YOUR GOAL: Turn the part of the material that opens with the line containing "Open the Speedtest.net" and closes with the line containing "Action: click(208, 35)" into a JSON list of strings, with one string per line and blank lines left out.

DATA FOR THE TASK:
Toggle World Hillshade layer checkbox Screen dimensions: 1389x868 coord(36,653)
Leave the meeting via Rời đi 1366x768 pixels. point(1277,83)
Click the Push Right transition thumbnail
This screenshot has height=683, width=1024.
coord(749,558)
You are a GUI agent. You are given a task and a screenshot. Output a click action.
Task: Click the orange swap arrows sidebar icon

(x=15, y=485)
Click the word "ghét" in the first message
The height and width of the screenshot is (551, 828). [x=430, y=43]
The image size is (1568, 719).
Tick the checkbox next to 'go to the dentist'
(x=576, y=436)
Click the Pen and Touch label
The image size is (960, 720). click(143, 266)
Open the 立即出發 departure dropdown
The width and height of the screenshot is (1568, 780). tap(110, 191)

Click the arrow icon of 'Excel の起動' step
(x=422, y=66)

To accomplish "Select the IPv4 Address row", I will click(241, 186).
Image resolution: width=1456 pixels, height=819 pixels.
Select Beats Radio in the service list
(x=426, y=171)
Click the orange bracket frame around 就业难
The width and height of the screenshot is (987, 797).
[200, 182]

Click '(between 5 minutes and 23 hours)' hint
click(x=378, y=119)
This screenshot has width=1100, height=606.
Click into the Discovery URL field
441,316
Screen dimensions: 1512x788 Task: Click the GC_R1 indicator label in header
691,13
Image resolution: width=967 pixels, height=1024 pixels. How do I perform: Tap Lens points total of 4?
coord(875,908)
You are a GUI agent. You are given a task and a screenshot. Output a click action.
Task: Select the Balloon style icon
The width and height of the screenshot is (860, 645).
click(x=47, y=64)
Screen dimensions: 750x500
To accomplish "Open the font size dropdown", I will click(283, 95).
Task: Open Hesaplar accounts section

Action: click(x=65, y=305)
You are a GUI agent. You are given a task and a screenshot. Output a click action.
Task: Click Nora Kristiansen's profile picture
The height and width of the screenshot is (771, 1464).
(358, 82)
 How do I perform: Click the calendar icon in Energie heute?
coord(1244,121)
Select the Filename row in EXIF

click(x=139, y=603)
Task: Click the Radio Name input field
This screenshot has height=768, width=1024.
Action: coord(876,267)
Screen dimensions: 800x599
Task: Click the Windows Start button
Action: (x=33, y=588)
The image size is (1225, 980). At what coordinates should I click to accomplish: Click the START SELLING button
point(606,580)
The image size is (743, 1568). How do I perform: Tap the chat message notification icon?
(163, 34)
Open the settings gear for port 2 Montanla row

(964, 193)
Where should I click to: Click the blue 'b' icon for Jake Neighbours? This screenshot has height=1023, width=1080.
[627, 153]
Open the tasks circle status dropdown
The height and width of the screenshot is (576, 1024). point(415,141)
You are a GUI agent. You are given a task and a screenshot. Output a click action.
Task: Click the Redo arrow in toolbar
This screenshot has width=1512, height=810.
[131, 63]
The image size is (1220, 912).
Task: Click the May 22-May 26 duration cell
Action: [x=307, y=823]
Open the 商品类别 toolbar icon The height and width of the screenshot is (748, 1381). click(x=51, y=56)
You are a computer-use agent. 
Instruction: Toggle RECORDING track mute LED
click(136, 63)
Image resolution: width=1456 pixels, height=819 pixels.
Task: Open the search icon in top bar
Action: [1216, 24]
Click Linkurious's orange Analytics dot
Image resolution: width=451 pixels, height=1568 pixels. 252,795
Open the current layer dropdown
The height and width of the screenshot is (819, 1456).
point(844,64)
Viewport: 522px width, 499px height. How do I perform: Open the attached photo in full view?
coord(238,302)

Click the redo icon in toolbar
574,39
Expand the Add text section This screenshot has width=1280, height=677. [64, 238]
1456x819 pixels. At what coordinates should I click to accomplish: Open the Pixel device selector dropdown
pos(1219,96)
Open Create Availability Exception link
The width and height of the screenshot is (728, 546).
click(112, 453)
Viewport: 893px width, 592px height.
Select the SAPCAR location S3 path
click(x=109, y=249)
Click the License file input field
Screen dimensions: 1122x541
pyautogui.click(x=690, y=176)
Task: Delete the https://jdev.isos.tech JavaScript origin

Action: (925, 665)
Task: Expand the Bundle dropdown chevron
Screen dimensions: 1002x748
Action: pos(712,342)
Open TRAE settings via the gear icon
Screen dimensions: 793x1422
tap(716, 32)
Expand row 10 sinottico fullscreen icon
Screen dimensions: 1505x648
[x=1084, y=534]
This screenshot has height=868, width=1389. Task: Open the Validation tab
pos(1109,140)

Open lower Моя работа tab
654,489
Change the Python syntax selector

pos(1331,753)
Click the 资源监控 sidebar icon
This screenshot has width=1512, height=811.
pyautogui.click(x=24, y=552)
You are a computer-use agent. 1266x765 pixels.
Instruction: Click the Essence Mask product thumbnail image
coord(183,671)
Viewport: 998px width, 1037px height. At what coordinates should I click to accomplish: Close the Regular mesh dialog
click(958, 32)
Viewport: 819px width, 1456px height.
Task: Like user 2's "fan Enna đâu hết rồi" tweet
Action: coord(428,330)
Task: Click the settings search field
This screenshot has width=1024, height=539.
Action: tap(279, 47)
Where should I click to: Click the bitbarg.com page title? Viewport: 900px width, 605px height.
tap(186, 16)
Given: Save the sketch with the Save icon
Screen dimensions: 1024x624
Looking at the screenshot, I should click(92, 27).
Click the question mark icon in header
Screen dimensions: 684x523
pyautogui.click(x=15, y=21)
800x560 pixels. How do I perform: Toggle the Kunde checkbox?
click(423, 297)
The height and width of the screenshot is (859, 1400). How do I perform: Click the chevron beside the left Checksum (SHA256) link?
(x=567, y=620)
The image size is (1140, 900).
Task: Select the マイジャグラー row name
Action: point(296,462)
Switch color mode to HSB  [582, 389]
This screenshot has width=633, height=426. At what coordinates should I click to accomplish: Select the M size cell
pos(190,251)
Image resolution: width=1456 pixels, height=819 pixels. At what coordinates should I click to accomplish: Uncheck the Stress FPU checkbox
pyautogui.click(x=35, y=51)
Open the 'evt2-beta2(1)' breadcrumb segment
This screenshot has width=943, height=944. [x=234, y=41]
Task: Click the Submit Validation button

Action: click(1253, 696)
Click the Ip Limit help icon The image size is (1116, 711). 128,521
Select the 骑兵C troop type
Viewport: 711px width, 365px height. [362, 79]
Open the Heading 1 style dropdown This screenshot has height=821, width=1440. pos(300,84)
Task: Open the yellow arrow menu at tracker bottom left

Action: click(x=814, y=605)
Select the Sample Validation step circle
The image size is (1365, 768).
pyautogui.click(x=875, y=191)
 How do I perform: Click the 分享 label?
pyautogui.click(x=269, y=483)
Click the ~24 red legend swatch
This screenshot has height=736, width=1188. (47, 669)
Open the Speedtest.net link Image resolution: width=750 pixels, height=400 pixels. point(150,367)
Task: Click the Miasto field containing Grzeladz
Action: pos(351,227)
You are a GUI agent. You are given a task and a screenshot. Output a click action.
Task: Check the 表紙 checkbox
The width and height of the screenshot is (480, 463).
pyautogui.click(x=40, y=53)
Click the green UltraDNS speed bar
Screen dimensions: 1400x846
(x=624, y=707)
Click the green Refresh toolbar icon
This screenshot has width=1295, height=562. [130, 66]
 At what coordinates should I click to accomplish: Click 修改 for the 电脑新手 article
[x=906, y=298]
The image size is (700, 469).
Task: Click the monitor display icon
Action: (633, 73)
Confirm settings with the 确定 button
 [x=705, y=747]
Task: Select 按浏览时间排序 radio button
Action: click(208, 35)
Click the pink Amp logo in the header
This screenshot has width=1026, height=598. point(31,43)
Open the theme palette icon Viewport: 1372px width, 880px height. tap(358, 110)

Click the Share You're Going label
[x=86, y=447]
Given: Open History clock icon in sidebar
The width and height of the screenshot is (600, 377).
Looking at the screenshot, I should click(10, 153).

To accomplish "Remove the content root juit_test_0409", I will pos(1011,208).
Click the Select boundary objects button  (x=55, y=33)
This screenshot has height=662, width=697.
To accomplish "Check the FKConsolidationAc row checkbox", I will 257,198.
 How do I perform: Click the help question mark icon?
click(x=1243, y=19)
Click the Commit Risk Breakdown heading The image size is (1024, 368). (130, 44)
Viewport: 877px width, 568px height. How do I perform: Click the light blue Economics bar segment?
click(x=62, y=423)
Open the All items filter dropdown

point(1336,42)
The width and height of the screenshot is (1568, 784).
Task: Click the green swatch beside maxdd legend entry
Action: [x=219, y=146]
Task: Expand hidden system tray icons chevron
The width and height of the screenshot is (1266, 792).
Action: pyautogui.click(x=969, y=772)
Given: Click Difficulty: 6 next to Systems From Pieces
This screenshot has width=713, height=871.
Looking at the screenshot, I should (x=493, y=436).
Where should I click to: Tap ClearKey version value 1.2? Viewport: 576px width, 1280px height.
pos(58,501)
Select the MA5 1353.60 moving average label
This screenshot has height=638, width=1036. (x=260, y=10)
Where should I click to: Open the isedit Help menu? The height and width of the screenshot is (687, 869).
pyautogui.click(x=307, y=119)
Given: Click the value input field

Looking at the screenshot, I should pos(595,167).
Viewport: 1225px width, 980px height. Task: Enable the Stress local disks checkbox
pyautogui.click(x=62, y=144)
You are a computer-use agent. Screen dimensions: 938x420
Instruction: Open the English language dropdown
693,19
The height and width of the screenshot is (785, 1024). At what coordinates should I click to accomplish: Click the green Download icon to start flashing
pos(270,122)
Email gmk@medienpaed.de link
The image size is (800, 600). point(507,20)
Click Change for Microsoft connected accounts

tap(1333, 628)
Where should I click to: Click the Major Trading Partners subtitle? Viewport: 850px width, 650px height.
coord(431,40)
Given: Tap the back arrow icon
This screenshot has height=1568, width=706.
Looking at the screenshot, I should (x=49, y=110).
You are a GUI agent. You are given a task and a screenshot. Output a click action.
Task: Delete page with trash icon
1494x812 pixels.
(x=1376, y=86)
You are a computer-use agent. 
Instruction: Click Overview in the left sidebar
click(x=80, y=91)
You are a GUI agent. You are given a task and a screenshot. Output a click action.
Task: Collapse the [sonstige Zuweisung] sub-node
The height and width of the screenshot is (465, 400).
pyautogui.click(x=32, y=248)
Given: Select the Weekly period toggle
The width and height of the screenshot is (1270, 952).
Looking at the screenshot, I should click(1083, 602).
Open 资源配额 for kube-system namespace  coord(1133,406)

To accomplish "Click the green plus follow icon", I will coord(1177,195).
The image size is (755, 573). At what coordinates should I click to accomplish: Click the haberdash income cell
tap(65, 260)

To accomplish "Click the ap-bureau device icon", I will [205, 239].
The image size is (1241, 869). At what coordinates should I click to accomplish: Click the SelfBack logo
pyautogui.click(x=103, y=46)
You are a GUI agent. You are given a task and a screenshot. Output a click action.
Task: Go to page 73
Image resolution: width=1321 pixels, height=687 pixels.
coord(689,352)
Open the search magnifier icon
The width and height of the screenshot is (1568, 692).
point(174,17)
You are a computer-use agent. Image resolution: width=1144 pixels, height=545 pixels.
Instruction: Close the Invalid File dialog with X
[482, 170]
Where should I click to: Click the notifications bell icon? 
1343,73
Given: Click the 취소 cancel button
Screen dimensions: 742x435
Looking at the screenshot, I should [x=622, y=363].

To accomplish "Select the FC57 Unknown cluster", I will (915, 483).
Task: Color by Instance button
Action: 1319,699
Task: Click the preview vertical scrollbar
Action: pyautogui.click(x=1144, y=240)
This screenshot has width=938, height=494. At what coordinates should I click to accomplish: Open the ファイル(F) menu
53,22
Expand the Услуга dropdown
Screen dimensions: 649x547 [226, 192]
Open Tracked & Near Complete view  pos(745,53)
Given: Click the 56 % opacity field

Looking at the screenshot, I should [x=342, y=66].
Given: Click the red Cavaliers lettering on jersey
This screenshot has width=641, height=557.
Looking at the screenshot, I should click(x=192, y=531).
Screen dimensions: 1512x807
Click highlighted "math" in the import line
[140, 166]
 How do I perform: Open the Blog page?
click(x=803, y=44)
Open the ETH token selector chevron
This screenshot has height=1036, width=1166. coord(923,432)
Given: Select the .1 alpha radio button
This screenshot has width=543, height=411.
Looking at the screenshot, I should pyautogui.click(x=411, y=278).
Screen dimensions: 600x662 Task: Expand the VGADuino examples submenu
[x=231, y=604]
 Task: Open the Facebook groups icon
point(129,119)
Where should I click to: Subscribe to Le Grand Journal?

RESULT OF THE TASK:
[
  "Open the Speedtest.net link Image resolution: width=750 pixels, height=400 pixels. point(150,367)",
  "Task: Click the Miasto field containing Grzeladz",
  "Action: pos(351,227)",
  "You are a GUI agent. You are given a task and a screenshot. Output a click action.",
  "Task: Check the 表紙 checkbox",
  "The width and height of the screenshot is (480, 463).",
  "pyautogui.click(x=40, y=53)",
  "Click the green UltraDNS speed bar",
  "Screen dimensions: 1400x846",
  "(x=624, y=707)",
  "Click the green Refresh toolbar icon",
  "This screenshot has width=1295, height=562. [130, 66]",
  " At what coordinates should I click to accomplish: Click 修改 for the 电脑新手 article",
  "[x=906, y=298]",
  "The image size is (700, 469).",
  "Task: Click the monitor display icon",
  "Action: (633, 73)",
  "Confirm settings with the 确定 button",
  " [x=705, y=747]",
  "Task: Select 按浏览时间排序 radio button",
  "Action: click(208, 35)"
]